W3C XML Schema allows numerical occurrence ranges in the regular expressions over element declarations and wildcards which it uses to express content models, to e.g. to allow between 2 and 10 occurrences of some element. In [ThomTob03] we introduced an approach to translating such regular expressions into deterministic finite-state automata by extending the standard translation for regular expressions without numerical occurrence ranges [KThom68], [AhoUllman77] to unfold terms with numerical occurrence ranges. Although straightforward, the Thompson and Tobin algorithm is expensive in terms of space. When numerical occurrence ranges are nested, the resulting FSA has a number of states proportional to the product of the length of the ranges.
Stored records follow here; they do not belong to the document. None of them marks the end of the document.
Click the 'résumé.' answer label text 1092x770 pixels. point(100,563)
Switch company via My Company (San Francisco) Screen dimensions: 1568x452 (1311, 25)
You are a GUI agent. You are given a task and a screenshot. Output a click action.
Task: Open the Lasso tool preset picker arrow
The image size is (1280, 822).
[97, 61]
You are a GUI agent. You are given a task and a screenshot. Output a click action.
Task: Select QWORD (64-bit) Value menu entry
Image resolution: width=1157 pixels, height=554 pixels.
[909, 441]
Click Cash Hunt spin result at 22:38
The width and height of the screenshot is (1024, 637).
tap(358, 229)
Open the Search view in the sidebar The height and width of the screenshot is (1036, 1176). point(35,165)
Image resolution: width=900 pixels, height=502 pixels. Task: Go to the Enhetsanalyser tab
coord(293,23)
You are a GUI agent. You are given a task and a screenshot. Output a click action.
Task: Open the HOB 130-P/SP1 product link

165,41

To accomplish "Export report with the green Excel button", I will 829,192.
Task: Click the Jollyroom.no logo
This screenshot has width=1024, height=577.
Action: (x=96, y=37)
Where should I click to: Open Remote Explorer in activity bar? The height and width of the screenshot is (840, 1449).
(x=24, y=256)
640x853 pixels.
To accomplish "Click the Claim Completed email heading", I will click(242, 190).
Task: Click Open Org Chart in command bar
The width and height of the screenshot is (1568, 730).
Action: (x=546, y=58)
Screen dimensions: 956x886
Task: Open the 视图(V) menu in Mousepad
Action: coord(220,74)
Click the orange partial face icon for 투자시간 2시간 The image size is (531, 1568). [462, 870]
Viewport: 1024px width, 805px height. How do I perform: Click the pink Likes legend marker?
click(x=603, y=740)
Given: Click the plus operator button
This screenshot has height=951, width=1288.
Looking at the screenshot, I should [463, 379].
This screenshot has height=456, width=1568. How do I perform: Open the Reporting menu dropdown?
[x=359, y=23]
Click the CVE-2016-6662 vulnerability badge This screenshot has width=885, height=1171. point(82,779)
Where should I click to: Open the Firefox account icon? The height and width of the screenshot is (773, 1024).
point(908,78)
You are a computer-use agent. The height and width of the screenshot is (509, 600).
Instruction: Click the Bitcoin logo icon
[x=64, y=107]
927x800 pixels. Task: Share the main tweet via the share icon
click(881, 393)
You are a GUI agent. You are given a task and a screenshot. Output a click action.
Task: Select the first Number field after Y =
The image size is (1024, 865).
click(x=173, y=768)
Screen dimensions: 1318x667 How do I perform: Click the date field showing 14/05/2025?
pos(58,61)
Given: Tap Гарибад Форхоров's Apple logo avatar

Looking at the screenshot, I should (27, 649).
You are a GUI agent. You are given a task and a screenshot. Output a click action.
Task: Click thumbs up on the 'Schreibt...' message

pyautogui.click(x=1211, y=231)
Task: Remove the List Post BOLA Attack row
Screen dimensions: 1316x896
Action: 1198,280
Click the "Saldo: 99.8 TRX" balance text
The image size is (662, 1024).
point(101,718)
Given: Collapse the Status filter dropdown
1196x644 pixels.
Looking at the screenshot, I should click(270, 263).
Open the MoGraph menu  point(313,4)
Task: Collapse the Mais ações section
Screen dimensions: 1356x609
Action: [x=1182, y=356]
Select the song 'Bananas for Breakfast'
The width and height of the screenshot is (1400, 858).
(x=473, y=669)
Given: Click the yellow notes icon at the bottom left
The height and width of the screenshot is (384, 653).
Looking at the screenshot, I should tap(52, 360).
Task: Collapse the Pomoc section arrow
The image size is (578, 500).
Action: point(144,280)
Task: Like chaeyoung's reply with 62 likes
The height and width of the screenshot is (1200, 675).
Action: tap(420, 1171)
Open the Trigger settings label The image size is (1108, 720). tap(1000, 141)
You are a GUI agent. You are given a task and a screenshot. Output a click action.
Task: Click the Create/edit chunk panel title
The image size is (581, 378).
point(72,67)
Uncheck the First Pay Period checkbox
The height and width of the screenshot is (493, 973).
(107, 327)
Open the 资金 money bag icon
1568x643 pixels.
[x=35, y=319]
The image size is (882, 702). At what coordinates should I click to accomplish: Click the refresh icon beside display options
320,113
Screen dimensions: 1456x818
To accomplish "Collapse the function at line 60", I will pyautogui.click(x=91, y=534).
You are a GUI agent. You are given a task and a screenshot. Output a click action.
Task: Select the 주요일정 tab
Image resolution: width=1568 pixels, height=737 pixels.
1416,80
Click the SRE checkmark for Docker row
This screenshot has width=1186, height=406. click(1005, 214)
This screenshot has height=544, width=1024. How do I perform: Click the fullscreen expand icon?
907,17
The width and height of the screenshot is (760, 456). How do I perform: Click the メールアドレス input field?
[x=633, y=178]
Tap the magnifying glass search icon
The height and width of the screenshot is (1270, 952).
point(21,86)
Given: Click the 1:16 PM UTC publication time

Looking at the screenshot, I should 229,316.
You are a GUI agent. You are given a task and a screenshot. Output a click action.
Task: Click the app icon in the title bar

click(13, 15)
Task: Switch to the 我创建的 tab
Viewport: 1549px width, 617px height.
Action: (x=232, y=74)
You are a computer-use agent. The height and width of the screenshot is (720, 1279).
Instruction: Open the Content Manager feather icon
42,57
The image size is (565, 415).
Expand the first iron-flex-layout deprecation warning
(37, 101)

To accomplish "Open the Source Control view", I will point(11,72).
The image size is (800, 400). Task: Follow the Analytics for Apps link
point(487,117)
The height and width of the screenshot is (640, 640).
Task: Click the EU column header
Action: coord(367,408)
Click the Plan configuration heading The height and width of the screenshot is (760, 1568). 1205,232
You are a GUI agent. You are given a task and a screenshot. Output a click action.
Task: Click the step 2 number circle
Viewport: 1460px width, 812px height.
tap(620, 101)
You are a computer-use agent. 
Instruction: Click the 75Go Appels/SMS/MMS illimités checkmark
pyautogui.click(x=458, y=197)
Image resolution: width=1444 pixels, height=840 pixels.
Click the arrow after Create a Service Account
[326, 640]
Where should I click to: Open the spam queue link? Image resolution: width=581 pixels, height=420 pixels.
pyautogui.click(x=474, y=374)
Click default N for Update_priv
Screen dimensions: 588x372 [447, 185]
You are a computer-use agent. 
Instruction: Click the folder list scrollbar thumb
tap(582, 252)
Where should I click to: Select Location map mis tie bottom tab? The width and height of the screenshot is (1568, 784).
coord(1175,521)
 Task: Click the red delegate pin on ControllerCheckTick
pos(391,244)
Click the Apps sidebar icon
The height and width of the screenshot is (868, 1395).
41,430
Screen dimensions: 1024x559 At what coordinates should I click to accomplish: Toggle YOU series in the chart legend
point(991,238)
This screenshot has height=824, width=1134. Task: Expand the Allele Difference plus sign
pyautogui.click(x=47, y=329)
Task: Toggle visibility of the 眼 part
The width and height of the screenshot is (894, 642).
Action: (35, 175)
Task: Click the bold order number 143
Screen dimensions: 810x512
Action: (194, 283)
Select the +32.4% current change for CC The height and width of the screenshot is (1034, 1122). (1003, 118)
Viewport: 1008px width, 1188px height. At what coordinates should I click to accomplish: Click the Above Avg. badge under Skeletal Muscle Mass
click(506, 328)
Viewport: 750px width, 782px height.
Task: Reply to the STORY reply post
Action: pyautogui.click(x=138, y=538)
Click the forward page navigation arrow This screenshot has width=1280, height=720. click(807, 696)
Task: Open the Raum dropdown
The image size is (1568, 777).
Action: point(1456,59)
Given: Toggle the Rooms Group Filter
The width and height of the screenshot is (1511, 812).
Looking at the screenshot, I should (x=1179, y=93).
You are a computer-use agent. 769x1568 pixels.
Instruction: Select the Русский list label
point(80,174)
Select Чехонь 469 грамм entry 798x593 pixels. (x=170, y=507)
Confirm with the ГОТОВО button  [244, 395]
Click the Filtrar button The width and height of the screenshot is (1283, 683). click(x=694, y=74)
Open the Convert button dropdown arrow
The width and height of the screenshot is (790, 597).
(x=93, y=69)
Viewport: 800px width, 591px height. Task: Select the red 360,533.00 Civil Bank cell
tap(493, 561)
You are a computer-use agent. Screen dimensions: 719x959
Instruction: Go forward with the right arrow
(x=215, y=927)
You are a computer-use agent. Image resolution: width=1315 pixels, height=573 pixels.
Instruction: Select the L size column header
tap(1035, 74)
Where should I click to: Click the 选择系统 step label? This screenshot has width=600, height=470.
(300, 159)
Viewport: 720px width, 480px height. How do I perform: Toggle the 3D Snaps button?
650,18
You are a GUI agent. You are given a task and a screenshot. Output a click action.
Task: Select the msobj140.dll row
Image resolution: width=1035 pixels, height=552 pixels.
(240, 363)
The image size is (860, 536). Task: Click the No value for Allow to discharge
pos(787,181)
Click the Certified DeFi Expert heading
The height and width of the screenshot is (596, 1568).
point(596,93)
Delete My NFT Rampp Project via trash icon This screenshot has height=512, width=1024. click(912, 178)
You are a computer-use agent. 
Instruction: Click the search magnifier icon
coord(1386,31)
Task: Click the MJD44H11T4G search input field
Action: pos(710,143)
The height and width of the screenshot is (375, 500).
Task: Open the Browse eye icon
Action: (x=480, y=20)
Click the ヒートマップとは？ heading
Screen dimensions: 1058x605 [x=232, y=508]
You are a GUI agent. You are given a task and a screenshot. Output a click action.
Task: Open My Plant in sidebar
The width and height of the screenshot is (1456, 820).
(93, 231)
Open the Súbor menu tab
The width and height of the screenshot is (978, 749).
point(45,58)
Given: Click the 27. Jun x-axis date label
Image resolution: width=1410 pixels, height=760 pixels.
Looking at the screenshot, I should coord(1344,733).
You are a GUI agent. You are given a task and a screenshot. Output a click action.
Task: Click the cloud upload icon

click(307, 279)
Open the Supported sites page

In the worst case, this renders the algorithm unusable.

In this paper I present a new approach to implementing such models without unfolding. It uses FSAs augmented with ranges, and is space-efficient even when nested ranges are involved. The deterministic interpretations (greedy or modest) of such FSAs are also time-efficient, but fail to recognise languages involving certain configurations of nested ranges correctly. Implementers may none-the-less find the construction described herein useful, as the configurations which are not recognised correctly by the deterministic interpretations are a) detectable at conversion time and b) extremely rare in practice, so falling back to a non-deterministic interpretation in such cases is probably acceptable.

In this paper FSAs with ranges are first defined and an implementation using counters described, then algorithms for conversion from regular expressions with numerical occurrence ranges and for simplification are presented, in a form paralleling the presentation in [ThomTob03].

Finite-state automata with ranges

Traditionally a finite-state automaton with respect to a given alphabet is a four-tuple consisting of a set of states, a subset thereof which are start states, another subset which are final states, and a set of transitions which are themselves a triple of start state, symbol from the alphabet (or λ, for null transitions) and end state. If

  1. There is only one start state;

  2. There are no null transitions and

  3. The relation over states defined by the transitions is functional

then the automaton is deterministic.

We define a finite-state automaton with ranges (rFSA for short) with respect to a given alphabet as a five-tuple:

  1. A set of states;

  2. A subset thereof which are start states;

  3. A subset thereof which are final states;

  4. A set of ranges;

  5. A set of transitions, each of which is a five-tuple:

    1. A state, the start state;

    2. A symbol from the alphabet, or λ, or a range (in which case we call this an increment transition);

    3. A set of ranges, the minGuards;

    4. A set of ranges, the maxGuards;

    5. A state, the end state.

Ranges are half-open, as follows:

  1. A non-negative integer, the inclusive minimum;

  2. The exclusive maximum, a positive integer or *, for infinity.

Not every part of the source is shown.